▶ **Directions for this task**
Pictures aside, the output must consist of the lines from the one containing "Open the Insert Symbol omega icon" through the end of the data, reproduced exactly.

Stored items:
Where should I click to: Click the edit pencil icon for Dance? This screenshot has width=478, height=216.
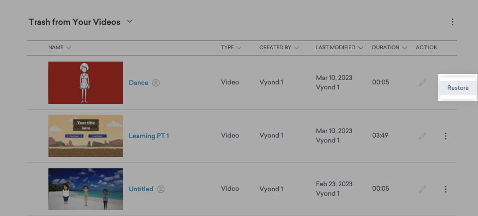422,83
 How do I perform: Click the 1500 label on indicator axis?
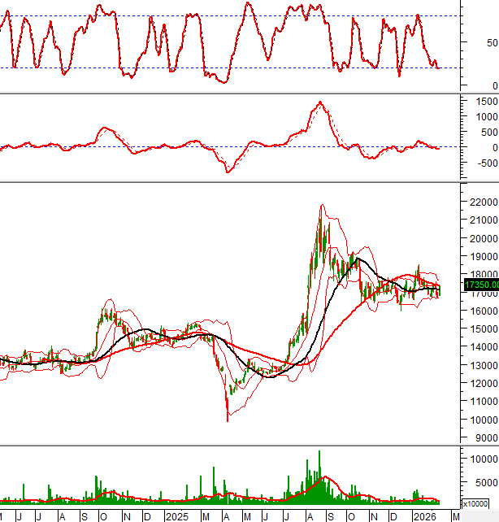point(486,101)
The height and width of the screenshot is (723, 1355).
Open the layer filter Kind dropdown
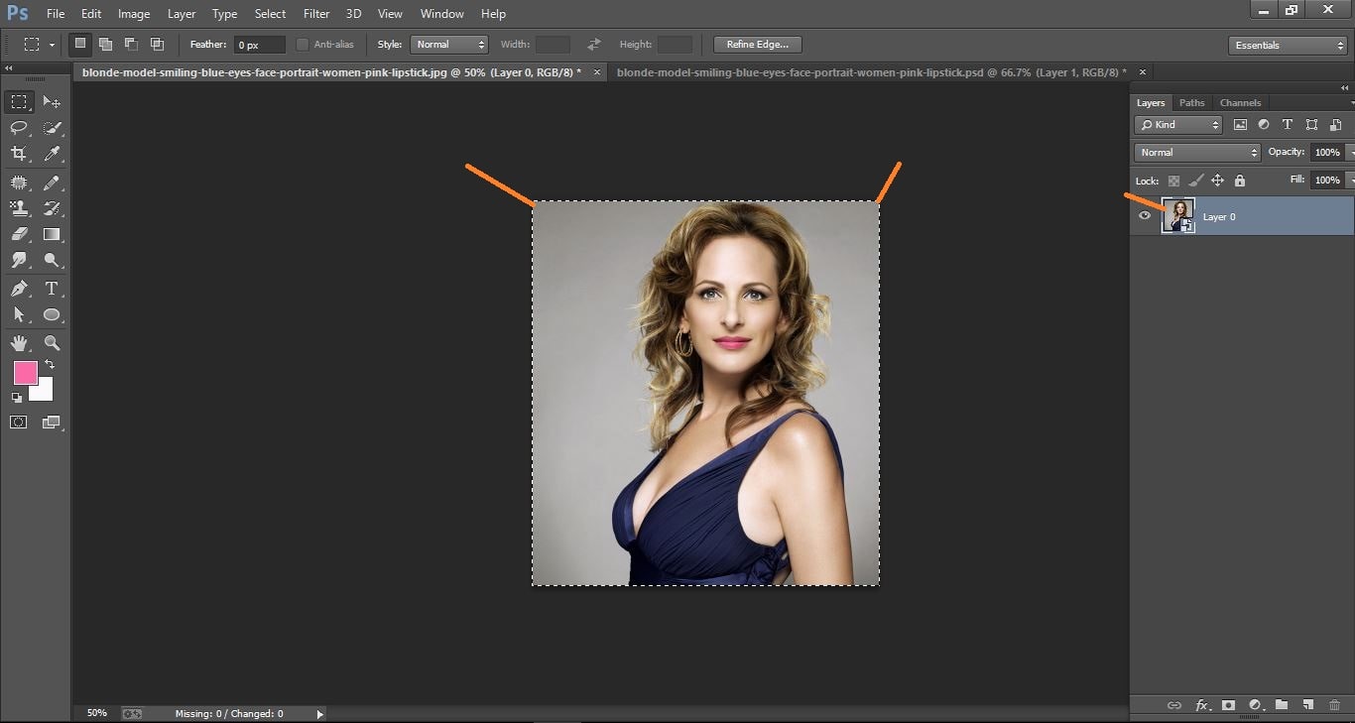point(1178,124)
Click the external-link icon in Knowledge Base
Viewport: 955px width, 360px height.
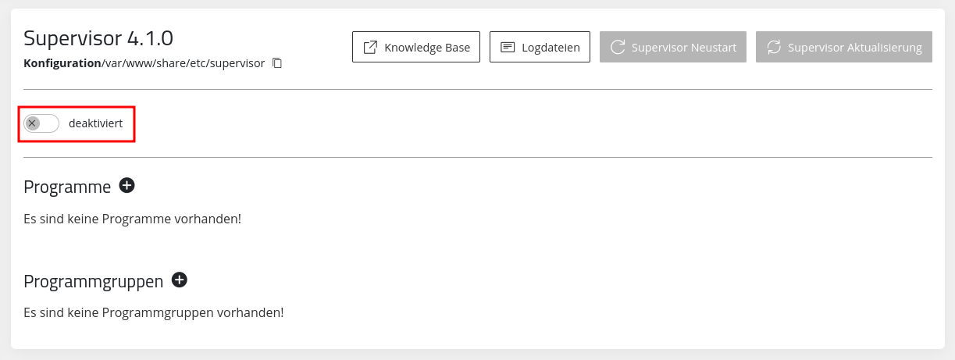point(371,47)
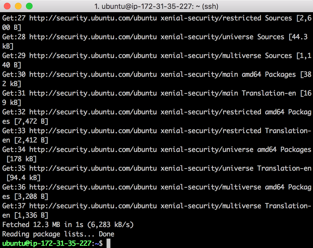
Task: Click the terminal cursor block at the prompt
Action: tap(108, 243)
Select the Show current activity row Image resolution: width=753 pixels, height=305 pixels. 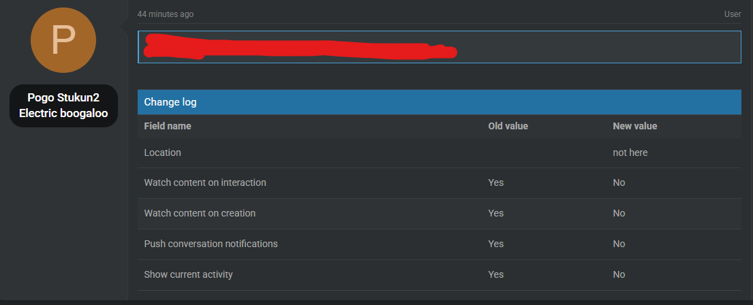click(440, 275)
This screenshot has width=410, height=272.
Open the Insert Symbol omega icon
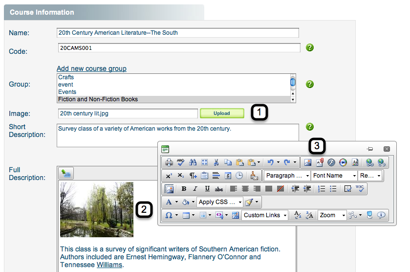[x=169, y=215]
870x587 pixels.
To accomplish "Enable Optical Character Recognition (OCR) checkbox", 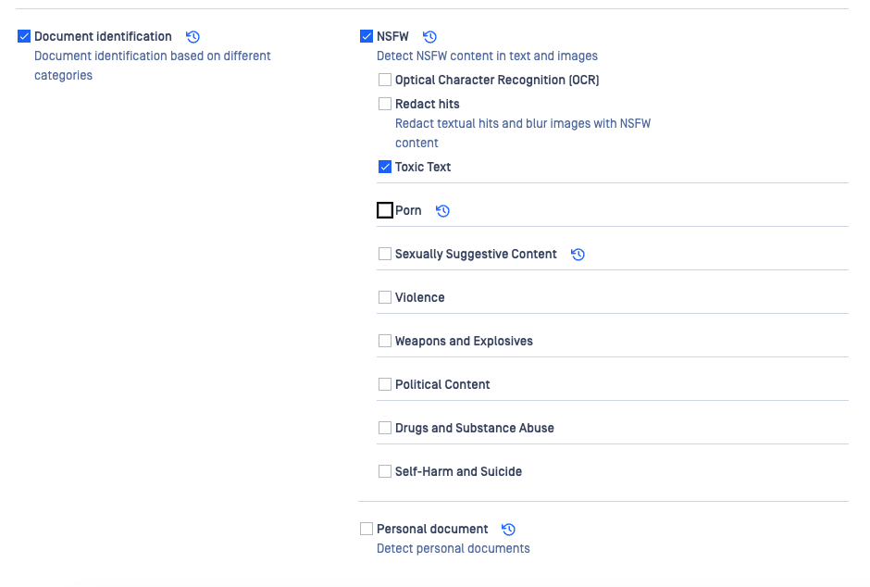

▶ **Completed task**
Open the Insert Symbol omega icon
[x=169, y=215]
870x587 pixels.
To accomplish "Enable Optical Character Recognition (OCR) checkbox", 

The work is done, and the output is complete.